Objective 1: Swap "bicycle" for "automobile" and write out the mailing-list message about promoting free desktops between "Tom Chance tom" and "the bicycle industry.", inclusive.
Objective 2: Carry on the mailing-list message about promoting free desktops from its last line.

Source passage:
-- BEGIN --
[Promotion] Hello, my name is John

Tom Chance tom at acrewoods.net
Mon Feb 27 01:39:49 PST 2006


Ahoy,

On Monday 27 February 2006 09:11, Quim Gil wrote:
> There must be something to learn from i.e. the bicycle industry.
>
> They sponsor and lobby with grassroots assotiations in order to get more
> cycling infrastructures in the cities, they promote mountain bike
> magazines and competitions, they push with corporations in order to get
> more TV minutes of Tour de France, they seduce the Science journalist
> with futuristic prototypes... The battle of 'which city bike is better
> (for me)' is exposed only to the users facing the purchase of a bike,
> the rest of possible users just see more bicicles everywhere.
>
> We could do something similar. Make sure citizens see more free desktops
> everywhere.
-- END --
Data extract:
-- BEGIN --
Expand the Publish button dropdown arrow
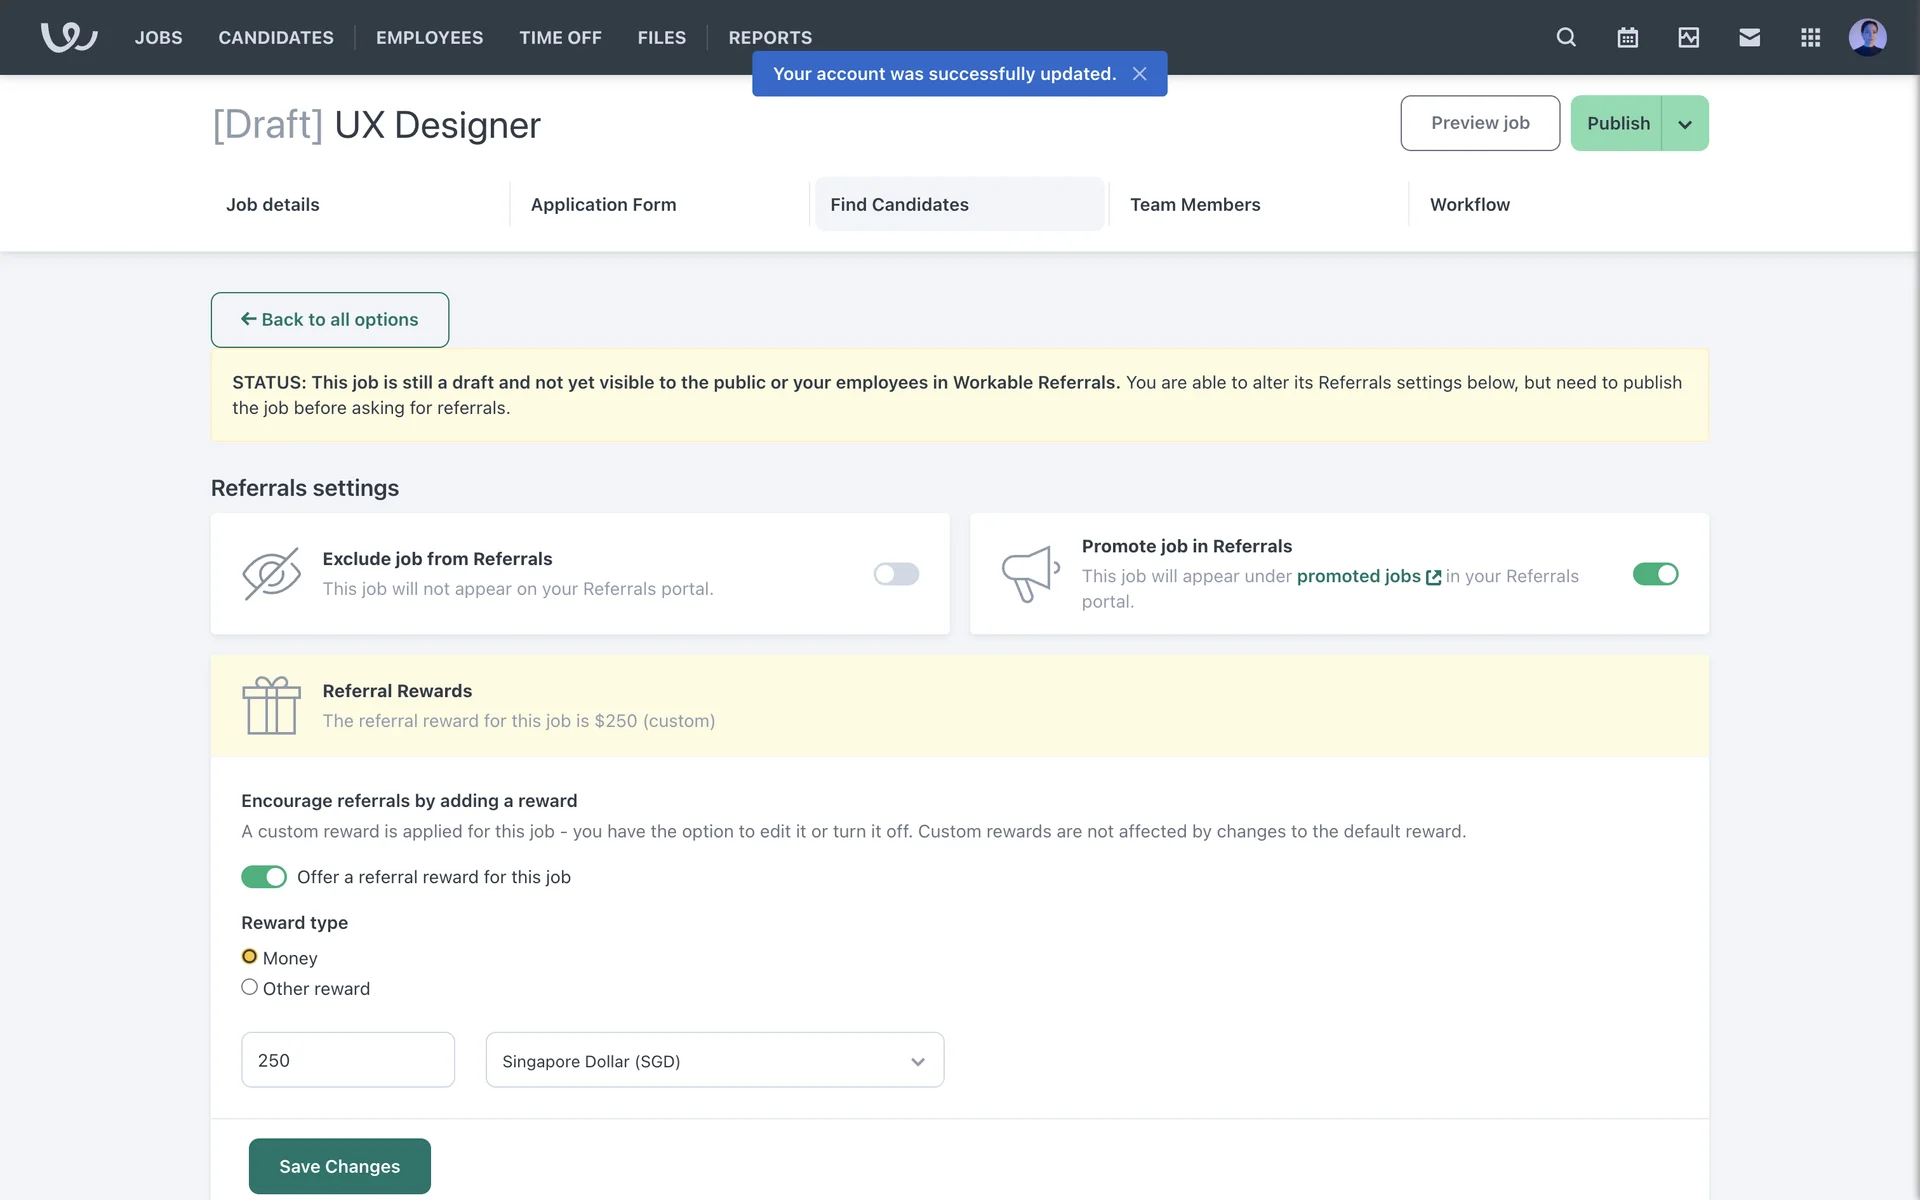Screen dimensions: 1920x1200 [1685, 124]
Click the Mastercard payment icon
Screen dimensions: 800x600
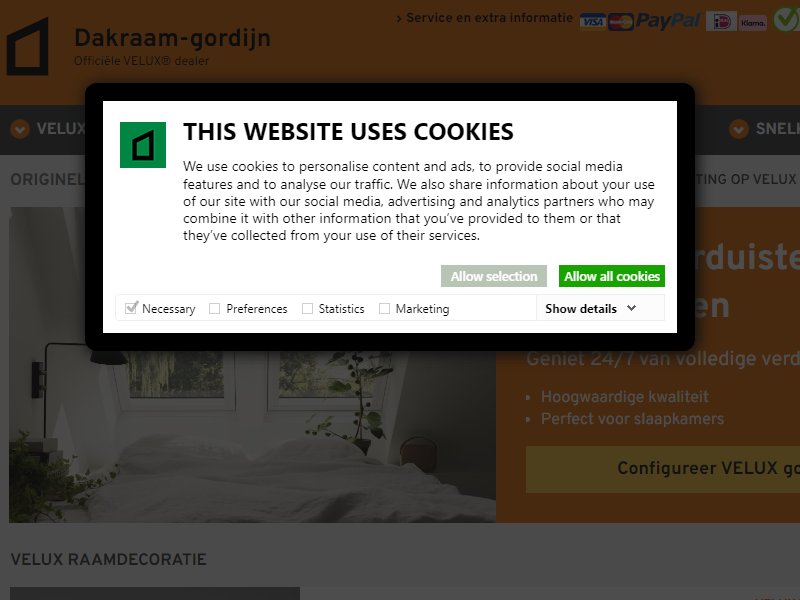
-- END --
Final answer 1:
Tom Chance tom at acrewoods.net
Mon Feb 27 01:39:49 PST 2006


Ahoy,

On Monday 27 February 2006 09:11, Quim Gil wrote:
> There must be something to learn from i.e. the automobile industry.

Final answer 2:
I like the idea in general, but do you have any specific courses of action in 
mind? Analogous activities to those of bicycle manufacturers could include 
anything, really, that we do already or have dreamt of doing. The only 
concrete change I can think of is that we'd celebrate deployments of the free 
desktop rather than KDE/GNOME. I'd be *very* happy to do this but I can 
imagine it would be controversial amongst many contributors in the respective 
projects.

In a sense it makes much more sense for us to focus most of our market 
research & promotion efforts on the free desktop first, since a lot of people 
behind large deployments will be asking the 'Free desktop or Windows or 
MacOSX' question before they ask the 'KDE or GNOME' question. The KDE/GNOME 
apps on Windows/MacOSX issue complicates this of course...

> This implies we assume that desktop A is not better than B or C, but
> different. And this is possibly the necessary kernel for a
> collaborative, non-competitive efficient marketing strategy.

I love the goal, but don't we need to establish better what the strengths and 
weaknesses of the free desktop, GNOME and KDE are first before we can do 
this? Who are the market segments, the user profiles, that we're targetting 
now? How interested are they in the 'KDE or GNOME' question, and what 
differences are they interested in? And so on...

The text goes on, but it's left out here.